Zero Shot Molecular Generation via Similarity Kernels

Rokas Elijošius,Fabian Zills,Ilyes Batatia,Sam Walton Norwood,Dávid Péter Kovács,Christian Holm,Gábor Csányi
2024-02-14
Abstract:Generative modelling aims to accelerate the discovery of novel chemicals by directly proposing structures with desirable properties. Recently, score-based, or diffusion, generative models have significantly outperformed previous approaches. Key to their success is the close relationship between the score and physical force, allowing the use of powerful equivariant neural networks. However, the behaviour of the learnt score is not yet well understood. Here, we analyse the score by training an energy-based diffusion model for molecular generation. We find that during the generation the score resembles a restorative potential initially and a quantum-mechanical force at the end. In between the two endpoints, it exhibits special properties that enable the building of large molecules. Using insights from the trained model, we present Similarity-based Molecular Generation (SiMGen), a new method for zero shot molecular generation. SiMGen combines a time-dependent similarity kernel with descriptors from a pretrained machine learning force field to generate molecules without any further training. Our approach allows full control over the molecular shape through point cloud priors and supports conditional generation. We also release an interactive web tool that allows users to generate structures with SiMGen online (
Chemical Physics,Machine Learning
What problem does this paper attempt to address?

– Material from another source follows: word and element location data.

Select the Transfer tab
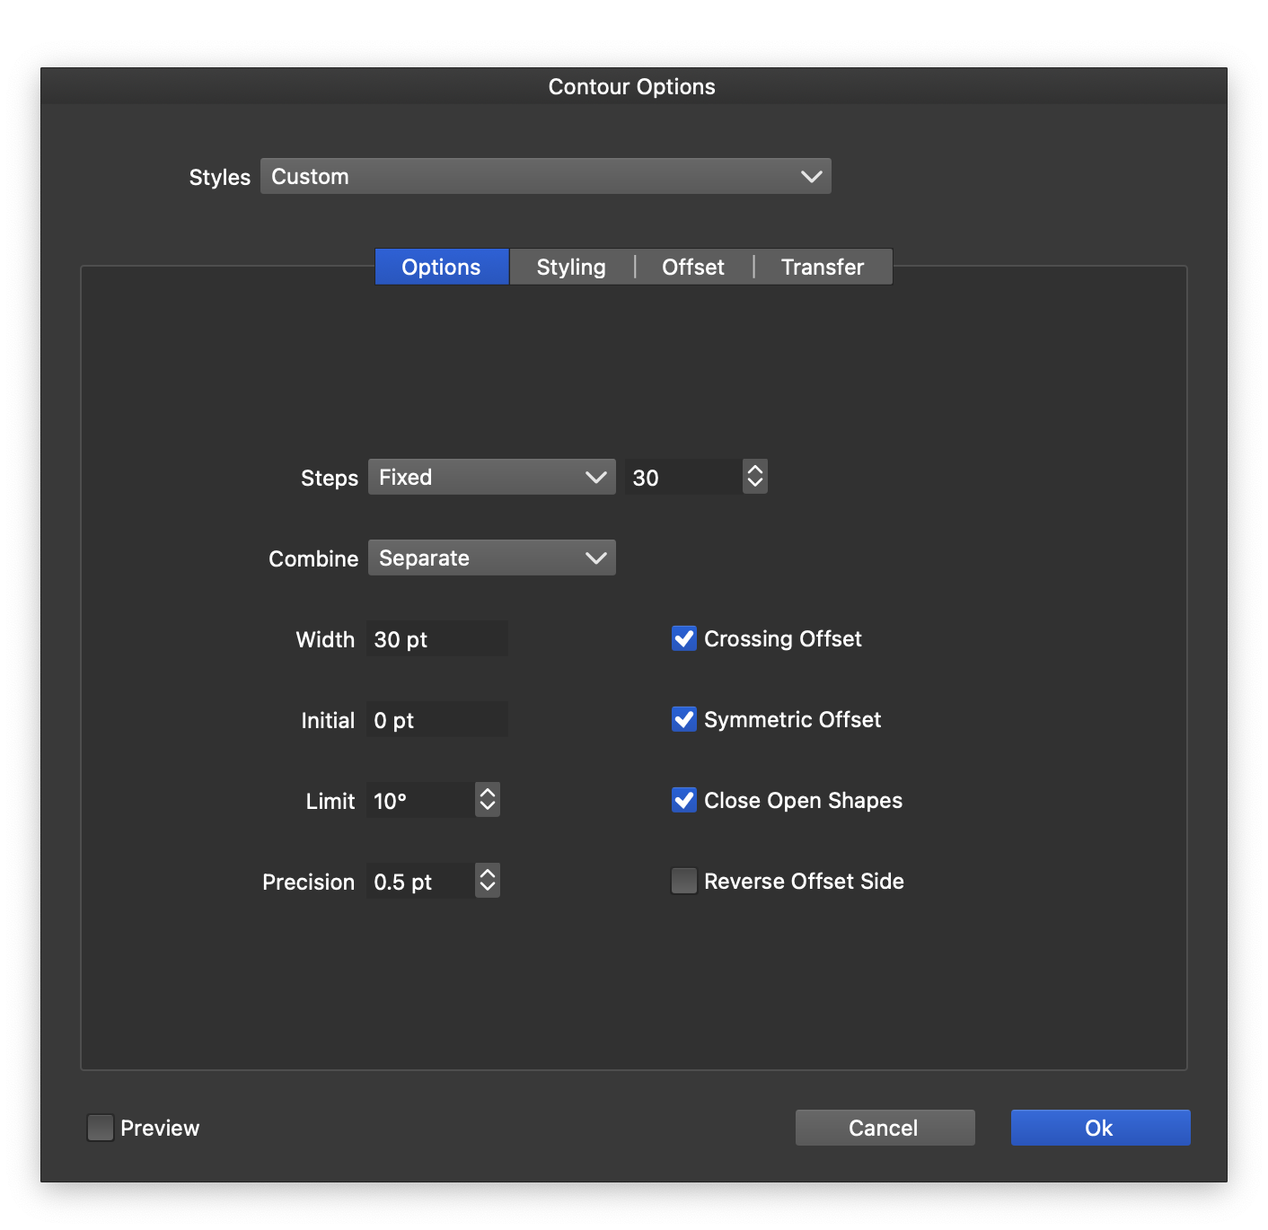Viewport: 1268px width, 1230px height. (822, 267)
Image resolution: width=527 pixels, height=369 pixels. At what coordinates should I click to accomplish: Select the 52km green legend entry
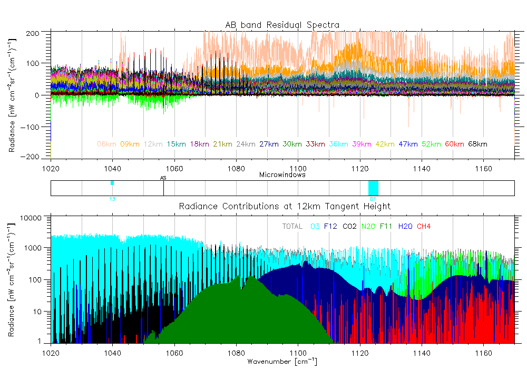pos(431,144)
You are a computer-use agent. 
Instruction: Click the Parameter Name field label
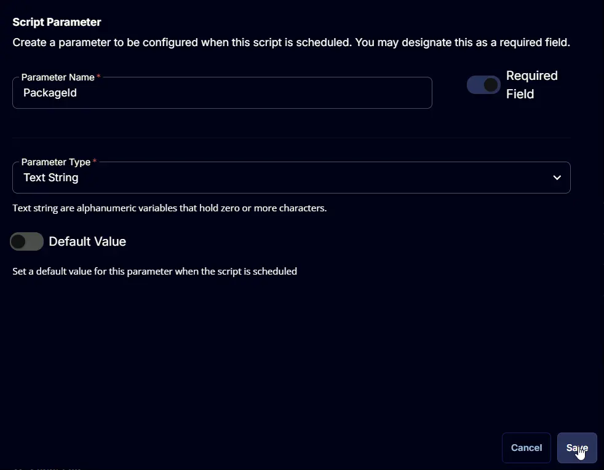point(58,77)
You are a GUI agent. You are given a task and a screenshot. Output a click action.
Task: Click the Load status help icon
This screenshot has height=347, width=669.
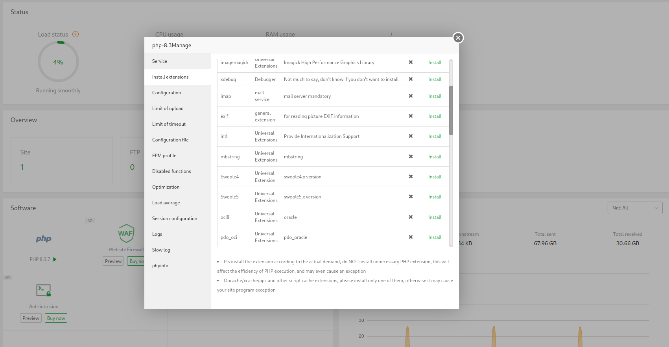click(76, 34)
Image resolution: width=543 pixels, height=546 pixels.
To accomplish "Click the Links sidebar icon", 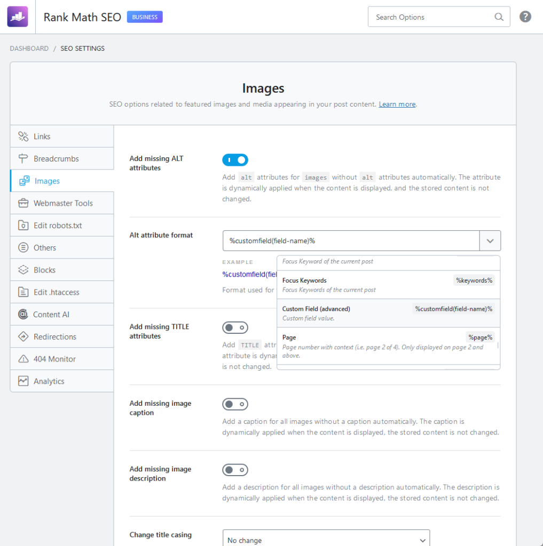I will click(x=23, y=137).
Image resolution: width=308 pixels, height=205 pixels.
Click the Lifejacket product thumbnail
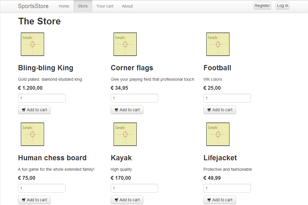tap(218, 134)
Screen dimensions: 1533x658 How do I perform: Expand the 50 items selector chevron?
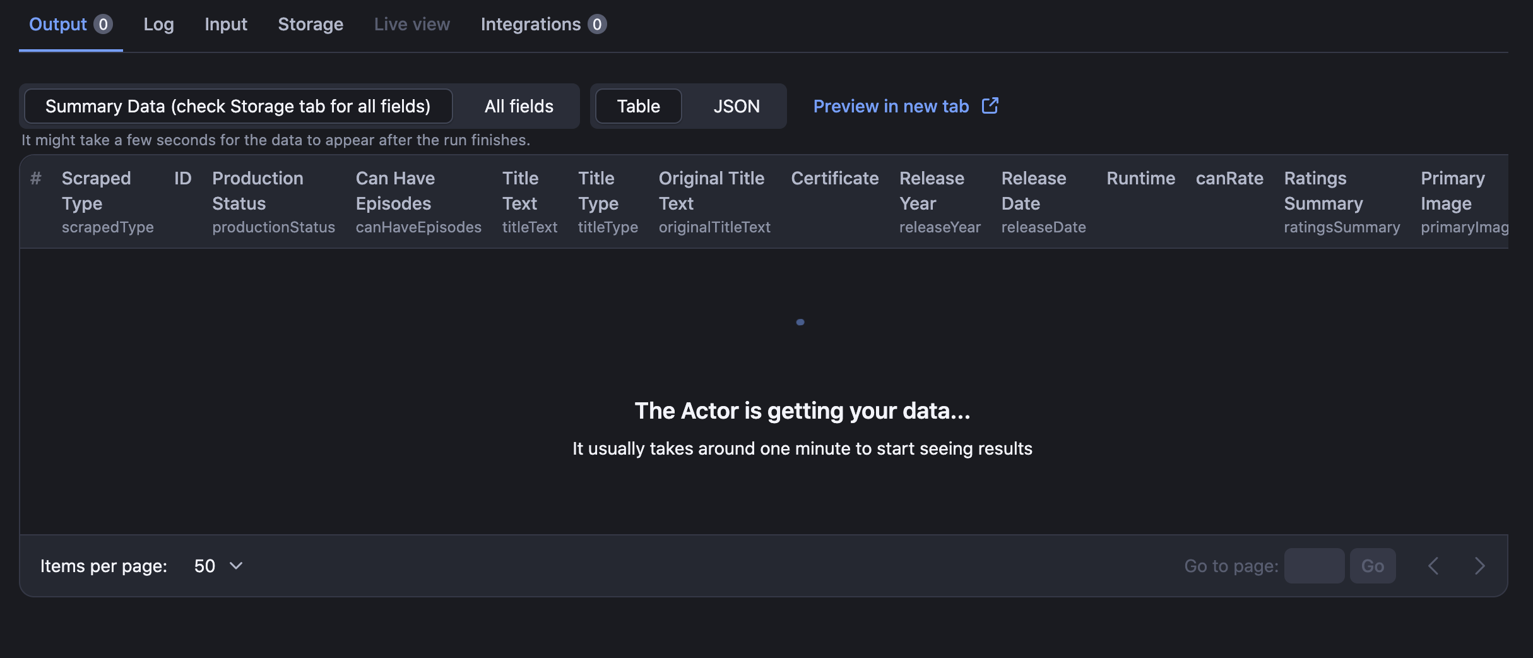click(236, 566)
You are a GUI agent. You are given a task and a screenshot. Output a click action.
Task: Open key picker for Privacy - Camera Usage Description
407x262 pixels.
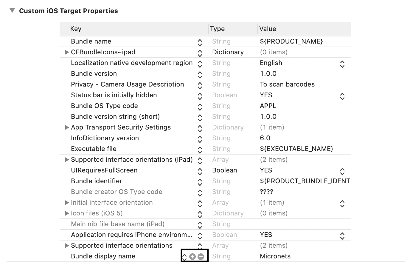tap(200, 85)
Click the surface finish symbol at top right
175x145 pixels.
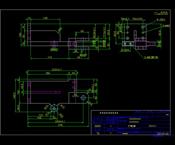click(x=161, y=13)
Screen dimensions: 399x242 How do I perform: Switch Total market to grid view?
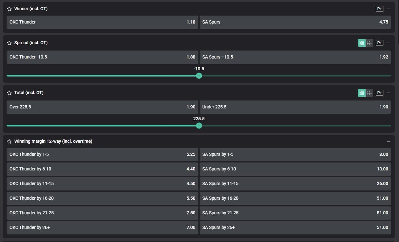362,93
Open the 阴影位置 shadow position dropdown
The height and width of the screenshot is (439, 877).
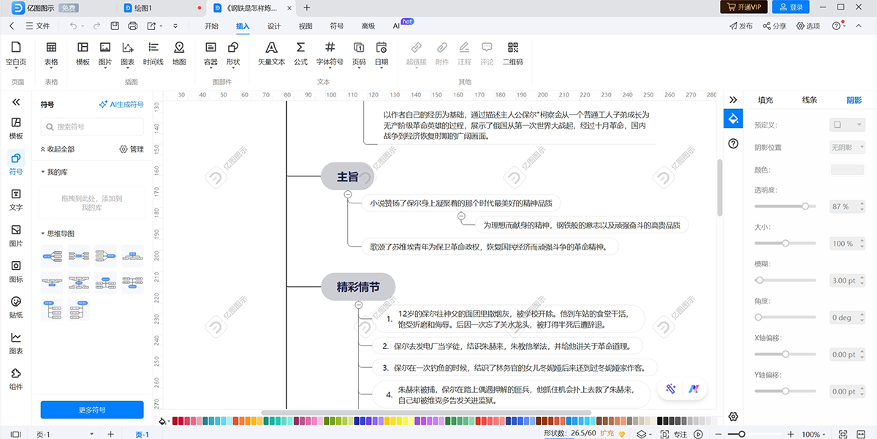[x=847, y=147]
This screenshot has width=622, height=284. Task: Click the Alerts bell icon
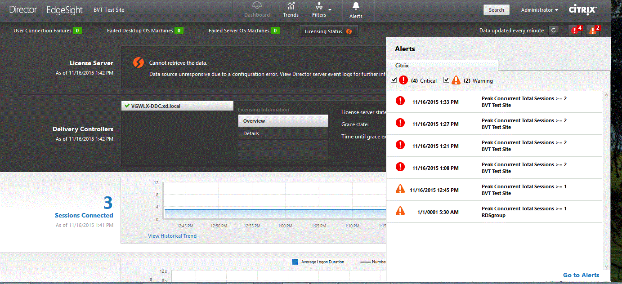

This paper mainly discusses the problem of molecular generation, especially the method of zero-shot molecular generation through similarity kernel. Existing generation models, especially diffusion models, have shown excellent performance in accelerating the discovery of new chemicals, but their working principles are not fully understood. The researchers analyzed the scoring function by training an energy-based diffusion model and found that the score is initially similar to the restoring potential and then becomes a quantum mechanical force during the generation process. They proposed a new method called Similarity-based Molecular Generation (SiMGen), which combines time-dependent similarity kernels and pre-trained machine learning force field descriptors to generate molecules without further training. SiMGen allows comprehensive control over the shape of molecules and supports conditional generation. This approach addresses the limitations of traditional methods such as ab initio random structure searching (AIRSS) in generating complex molecules, which often result in fragmented molecules. SiMGen utilizes local similarity kernels and pre-trained machine learning force fields to achieve local and scalable generation processes, enabling the construction of large molecules and conditional generation. Furthermore, the paper mentions that although diffusion models perform well in 3D molecular generation, they suffer from poor scalability, limited user control, and low transferability. SiMGen solves these problems by using similarity kernels and evolutionary algorithms, providing a "zero-shot" generation method without the need for model training. In summary, this paper aims to address how to efficiently generate novel molecules with desirable properties, especially overcoming the challenges of existing methods in generating complex and large molecules, and proposes a novel similarity-based generation strategy.